The transformation to CNF combines several steps: the eliminiation of terminal symbols except in right hand sides of size 1 (TERM); the reduction to rules with right-hand sides of size ≤ 2 (BIN); the elimination of deletion rules (DEL); and the elimination of unit rules (UNIT). It is often neglected that the complexity of the transformation to CNF depends on the order in which these steps are preformed.
Table 3 shows how the textbooks mentioned in Table 2 handle the transformation into the normal form that their CYK variant demands, i.e. the one listed in column "rule format" of Table 2. The last two columns give the asymptotic size of the resulting grammar and the fact whether or not the estimation is given in the textbook. Table 4 shows the asymptotic time complexity for the word problem that one obtains by combining their transformation to normal form with their corresponding version of CYK.
Book | Target | Method | |G'| | Stated |
Aho e.a. | CNF | DEL → UNIT → BIN → TERM | 22|G| | - |
Hopcroft e.a. | CNF-ε | DEL → UNIT → TERM → BIN | 22|G| | - |
Harrison | CNF | DEL → UNIT → TERM → BIN | 22|G| | - |
Naumann e.a. | (refers to Aho e.a.) | |||
Schöning | CNF-ε | DEL → UNIT → TERM → BIN | 22|G| | - |
Sippu e.a. | C2F | BIN → DEL | |G| | + |
Wegener | CNF-ε | TERM → BIN → DEL → UNIT | |G|2 | + |
Lewis e.a. | S2F | BIN → DEL → UNIT | |G|3 | + |
Rich | CNF-ε | BIN → DEL → UNIT → TERM | |G|2 | + |
Autebert e.a. | CNF+ε | TERM → BIN → UNIT | |G|2 | - |
This paper | 2NF | BIN | |G| | + |
Wegener [22] gives O(|V|·|G|) as |G'|,
but ignores that BIN increased V to size |G|.
Table 3: Transformation of CFG (with only useful symbols) into NF
Which normal form to choose?

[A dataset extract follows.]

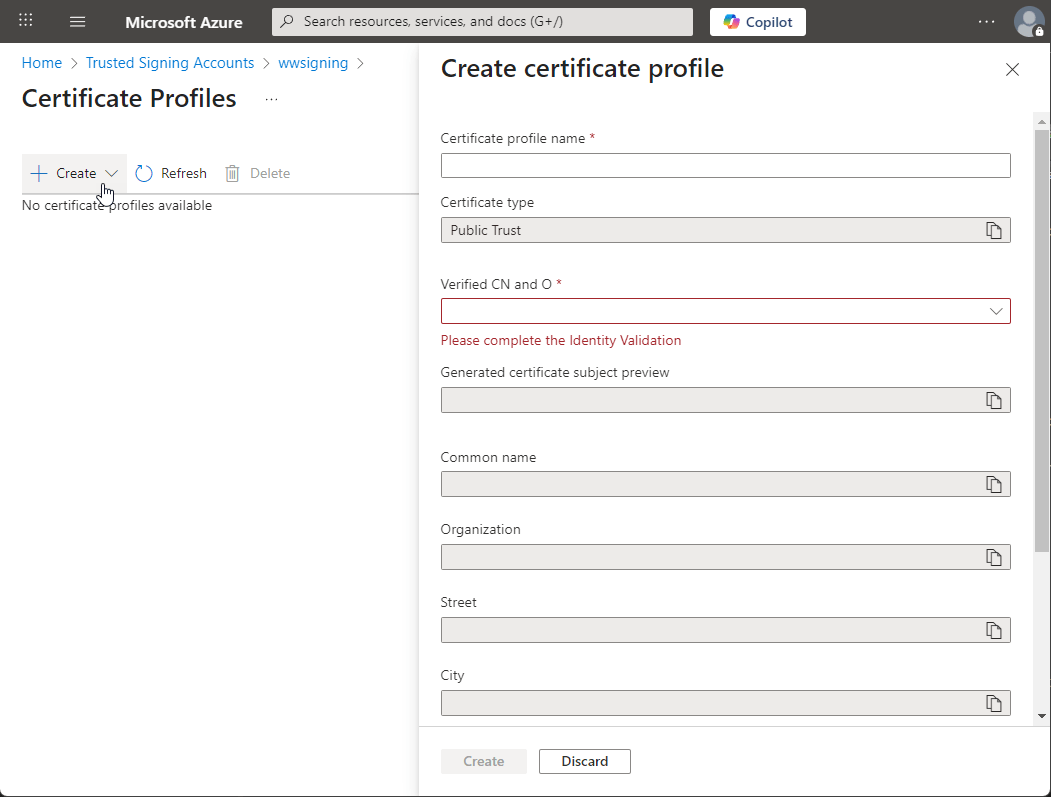Copy the Certificate type value
Viewport: 1051px width, 797px height.
(994, 230)
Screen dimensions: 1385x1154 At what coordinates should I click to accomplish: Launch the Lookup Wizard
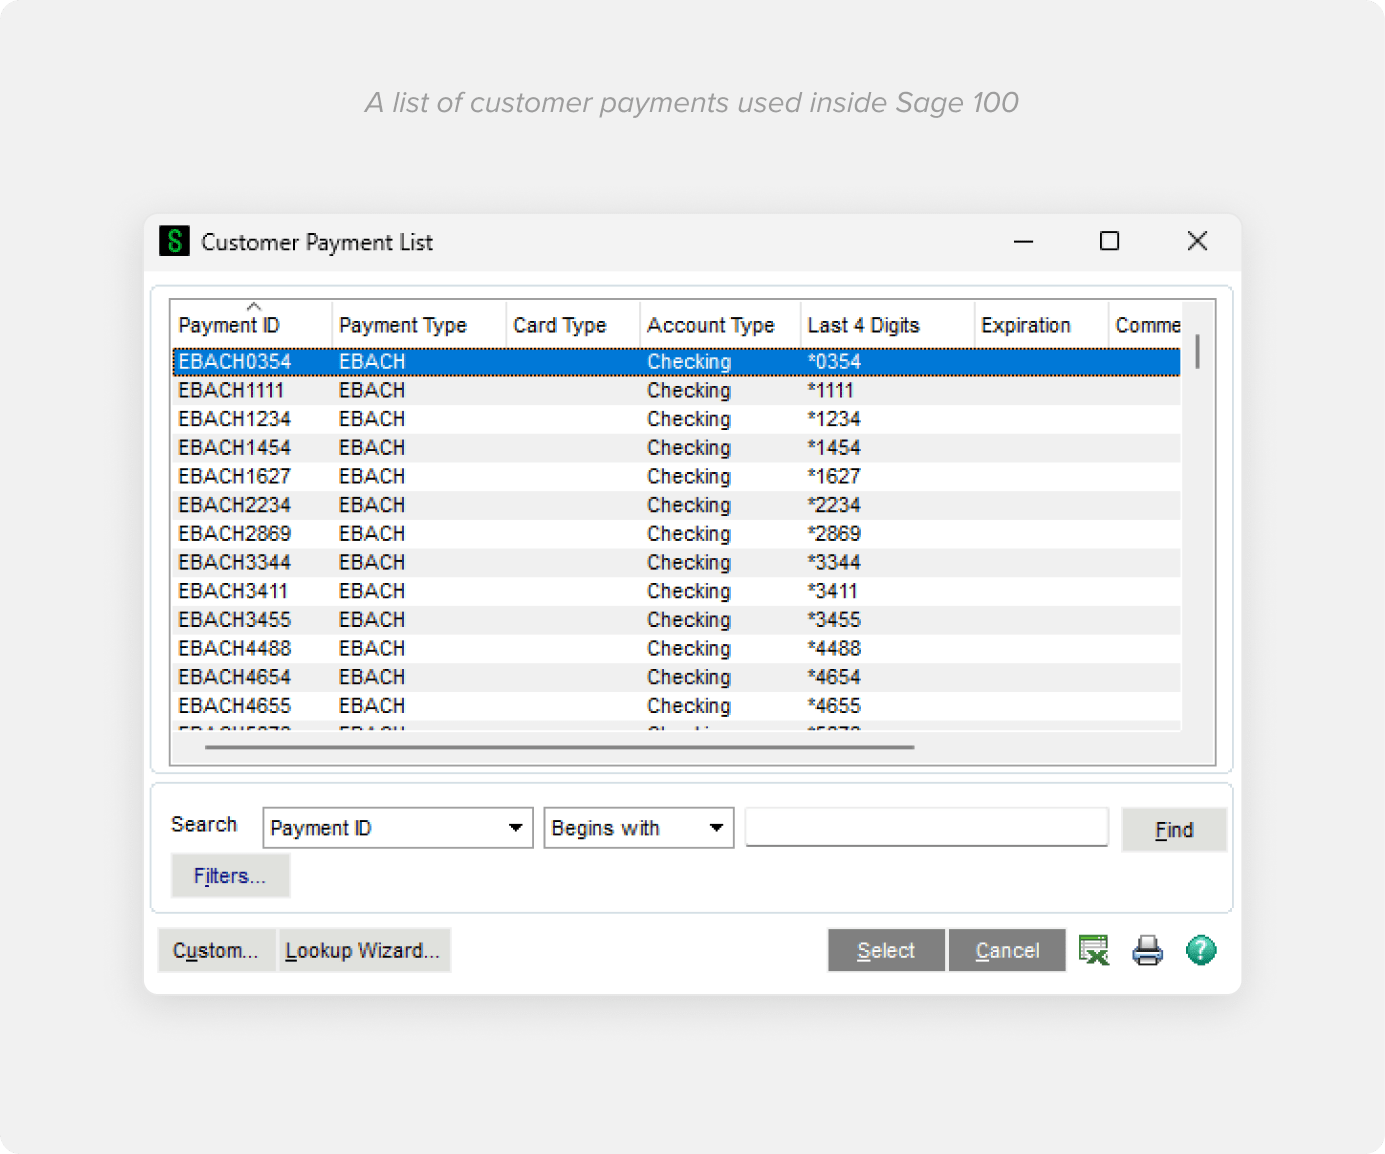pos(363,950)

All normal forms mentioned in Table 1 allow for a time complexity of CYK that is cubic in the size of the input word and linear in the size of the grammar. Therefore, the question which of the possible normal forms to choose ought to be determined by two factors: (i) complexity of the grammar transformation, in particular the size of the transformed grammar, and (ii) ease of presentation and proofs.
To simplify the discussion, we only consider grammars for e-free languages, on which CNF and CNF-εcollapse. Simplicity of the grammar transformation and size of the resulting grammar would suggest to favour 2NF over C2F or CNF. The transformation to 2NF only needs step BIN with a linear increase in grammar size. The transformation to C2F needs the additional step DEL, but is also linear, provided that BIN is executed before DEL. Transformation to CNF affords the additional steps of UNIT and TERM. Step UNIT causes a quadratic inrease in grammar size and therefore ought to be omitted. TERM can be achieved by a linear blow-up of the grammar, but has no real advantage for the complexity or presentation of CYK, so we prefer to omit it. Although 2LF is more liberal than 2NF, the latter is preferable since the transformation to 2NF is simpler to explain.
But what is the price to pay in terms of modifications of CYK or the proofs involved? Unit rules and deletion rules in the grammar seem to complicate the filling of the recognition table: in order to compute Tv, one now has to consider splittings v=v1v2 not only into strict subwords v1,v2, but also non-strict ones, say v1=e, v2=v. Actually, a small modification of the original version of CYK suffices to accommodate for deletion and unit rules: just close the fields Tv under the rule "if B ∈ Tv and A⇒*B, add A to Tv". This can be done efficiently, as shown by Sippu and Soisalon-Soininen [20] or below.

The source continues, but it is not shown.